Gabal Gattar is a promising area with wide distribution of uranium occurrences. The occurrence of interest is hosted in El Hammamat sediments that occur at the northwestern area of Gattar granite pluton. Uraniferous mineralizations of Gabal Gattar are located 35 km west of Hurghada, Egypt. The mineralization can be considered as a uranium ore material associated with other valuable minerals [24]. Uranium mineralizations are represented by Precambrian Calc-Alkaline granites (Late Orogenic Plutonites). Uranium mineralizations are mainly located at the shear structures cutting across granitic masses and are associated with quartz veinlets. The studied sample was hosted within younger granite. Such granites exhibit extensive alteration, including Na– and K– metasomatism, silicification, argillization, chloritization, and pyritization [25].

A magnetic polystyrene (PS) trioctylamine (Fe3O4/PS/TOA) adsorbent was synthesized on a porous polystyrene microsphere matrix with a crosslinking degree of 0.5% and applied for removal of simulated radioactive element Ce3+ [26]. Montmorillonite (Mt) was used to remove copper (Cu2+) ion from wastewater stream generated from industrial effluents. This clay was modified (Mt-TOA) by using (TOA) [27].

The removal of erythrosine by magnetic iron oxide nanoparticles modified by methyl trioctyl ammonium chloride has been previously studied.

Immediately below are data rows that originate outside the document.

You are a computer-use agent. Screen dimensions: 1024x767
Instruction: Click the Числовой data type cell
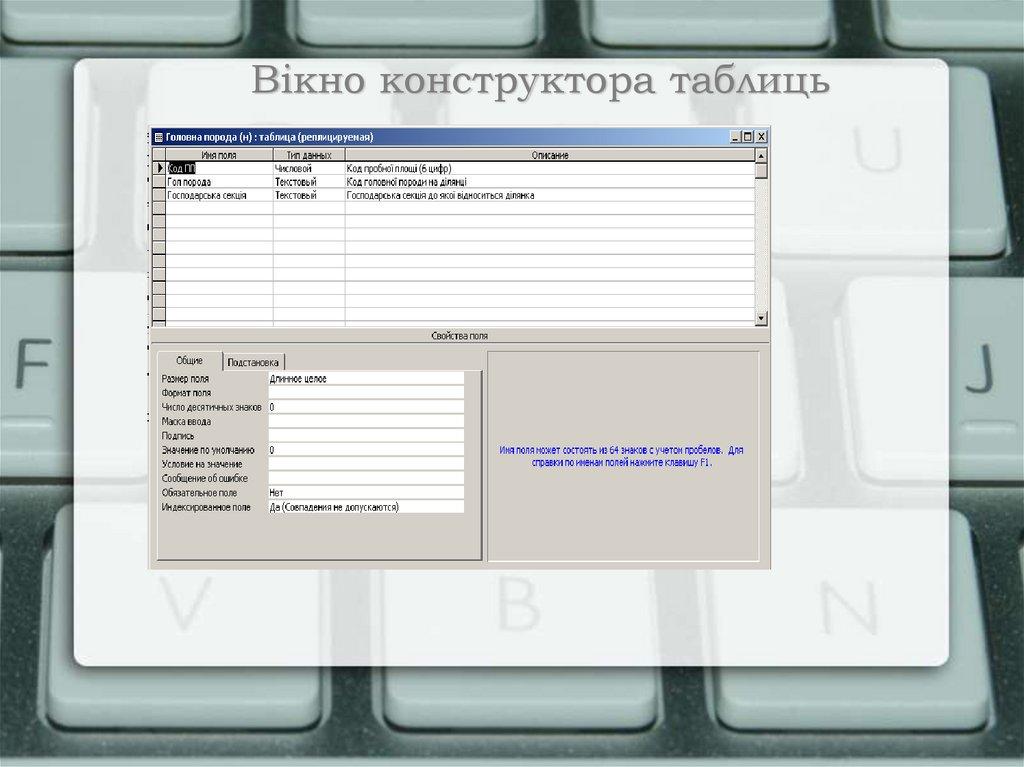point(308,169)
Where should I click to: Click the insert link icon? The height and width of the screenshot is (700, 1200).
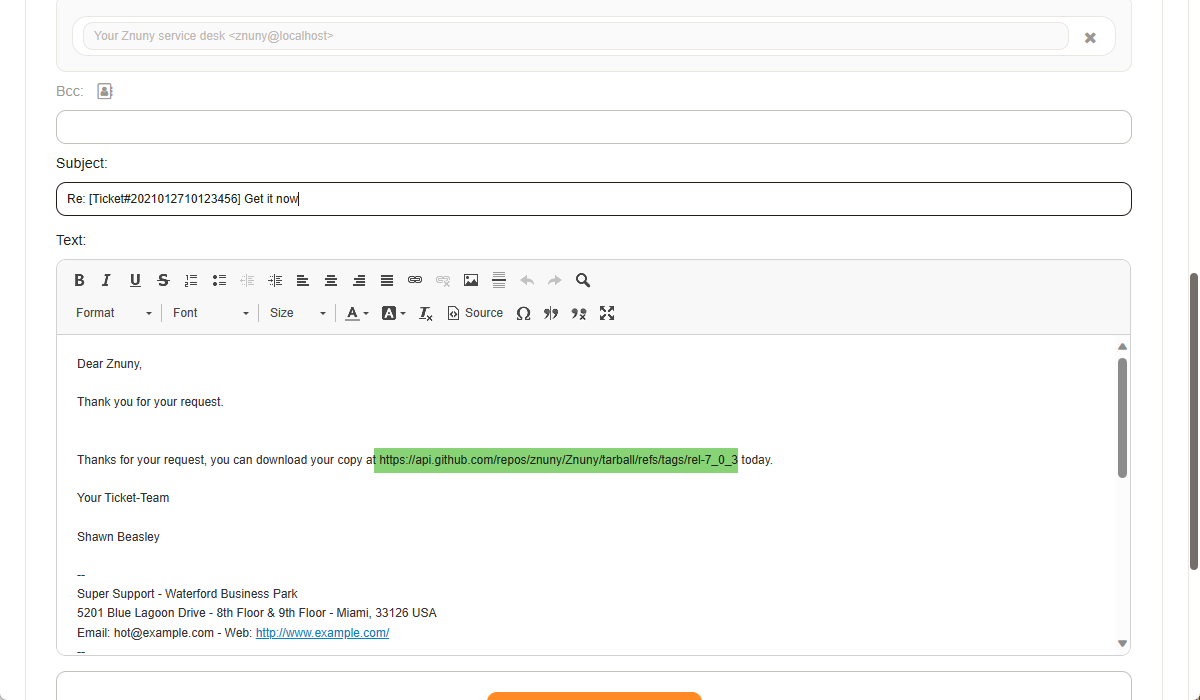coord(415,281)

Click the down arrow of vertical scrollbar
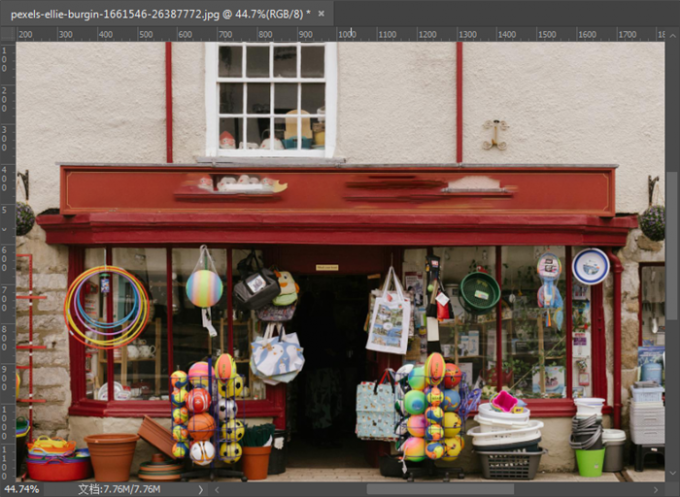pyautogui.click(x=673, y=474)
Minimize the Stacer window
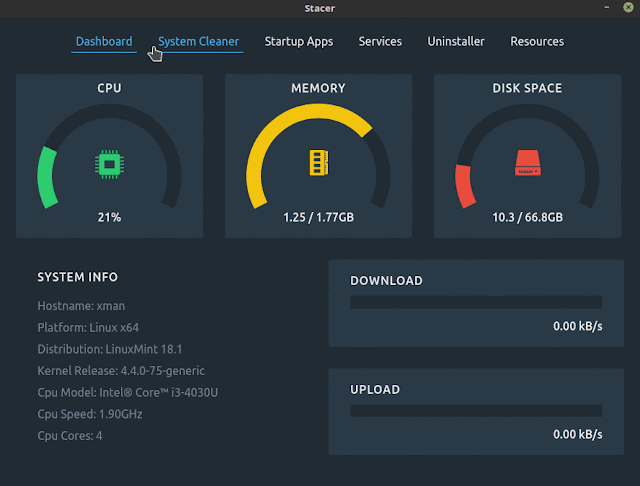Image resolution: width=640 pixels, height=486 pixels. pyautogui.click(x=607, y=7)
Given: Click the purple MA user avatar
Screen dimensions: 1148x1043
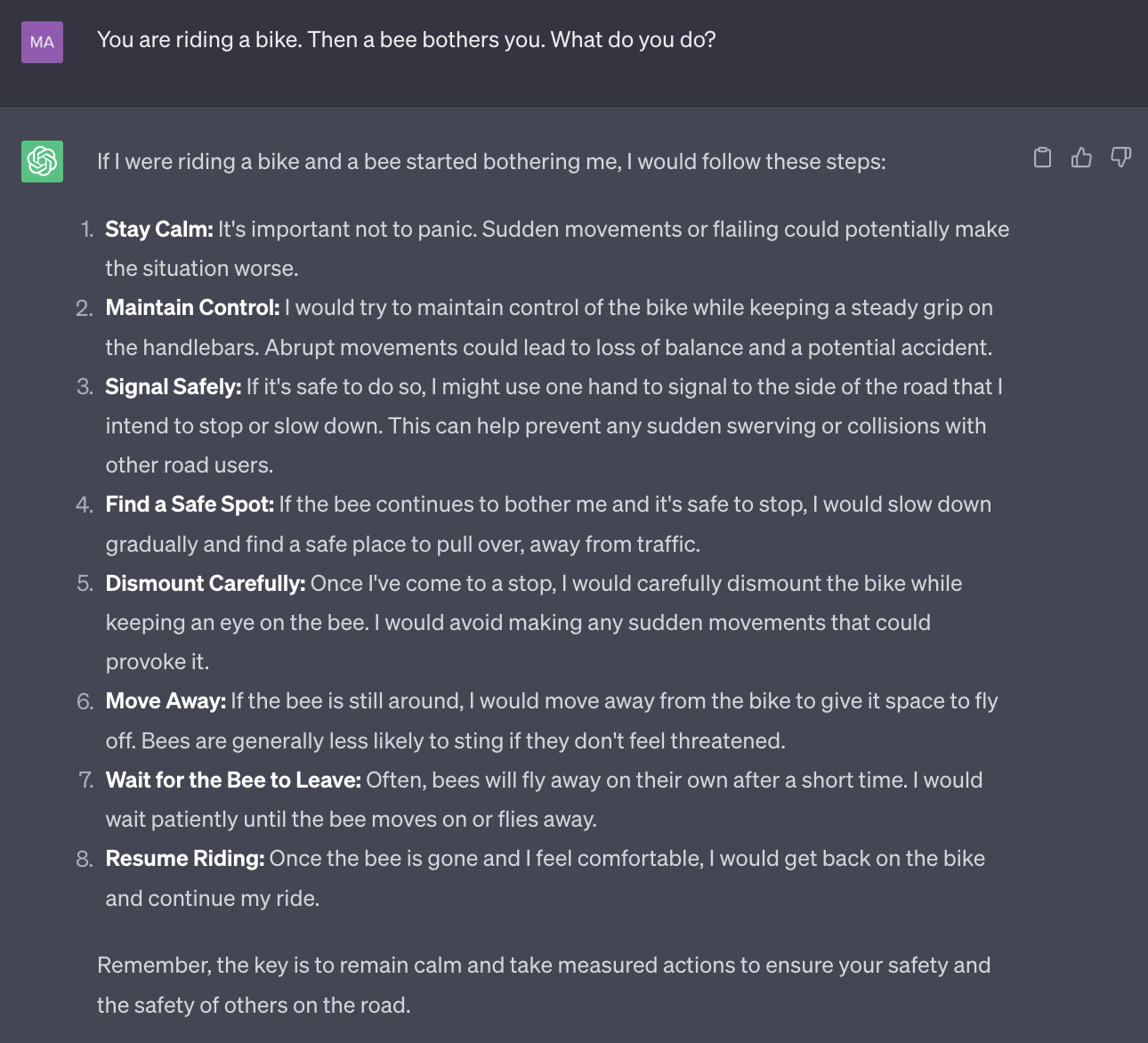Looking at the screenshot, I should click(x=42, y=42).
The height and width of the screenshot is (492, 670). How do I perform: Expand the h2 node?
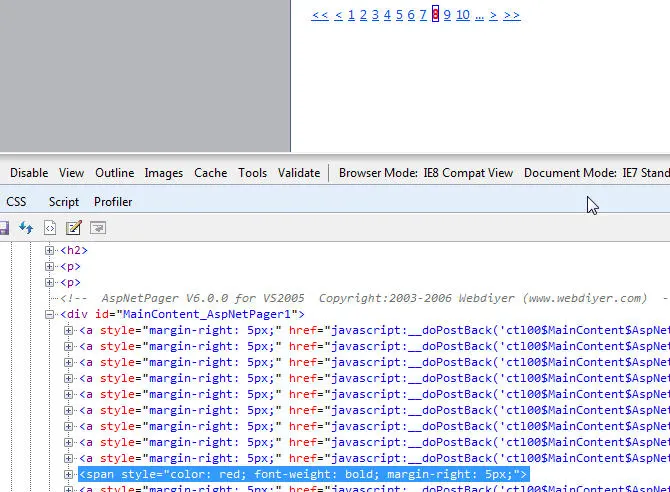click(52, 251)
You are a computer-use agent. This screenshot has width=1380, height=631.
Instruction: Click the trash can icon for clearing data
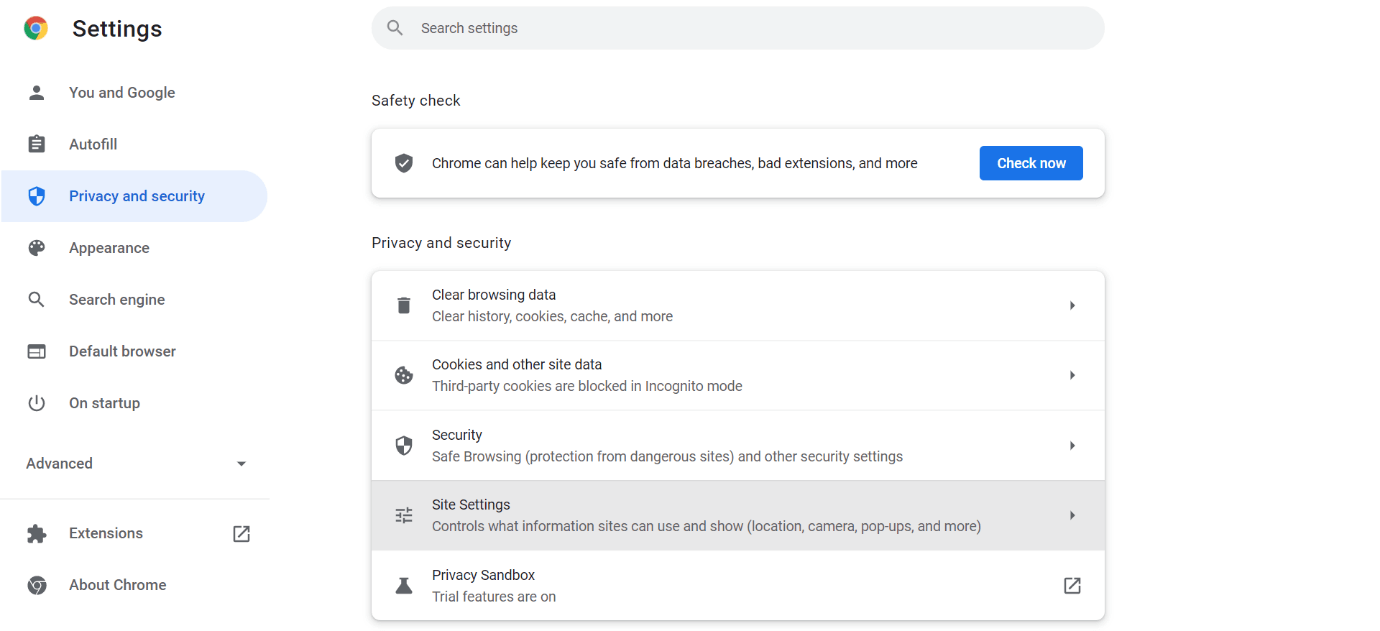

FTIR and TEM were applied for characterization of the modified iron oxide nanoparticles [28]. This study focused on stability issues facing amine-functionalized adsorbents, including amine-grafted and amine-impregnated silicas, zeolites, metal–organic frameworks and carbons.

Recently, major advances were achieved in understanding and improving the performance of such materials in terms of adsorption capacity, selectivity and adsorption kinetics [29]. Introducing amine groups to the surface of an adsorbent enhances its affinity to different organic and inorganic contaminants [30]. Different silica aerogels and crygels were modified with amine groups [31,32,33,34]. Other research groups also modified silica aerogels with thiol and amine groups [35, 36]. Such materials featured enhanced adsorption properties when compared to activated carbon, biochar or natural zeolites [37], achieving adsorption capacities one order of magnitude greater in the best scenarios.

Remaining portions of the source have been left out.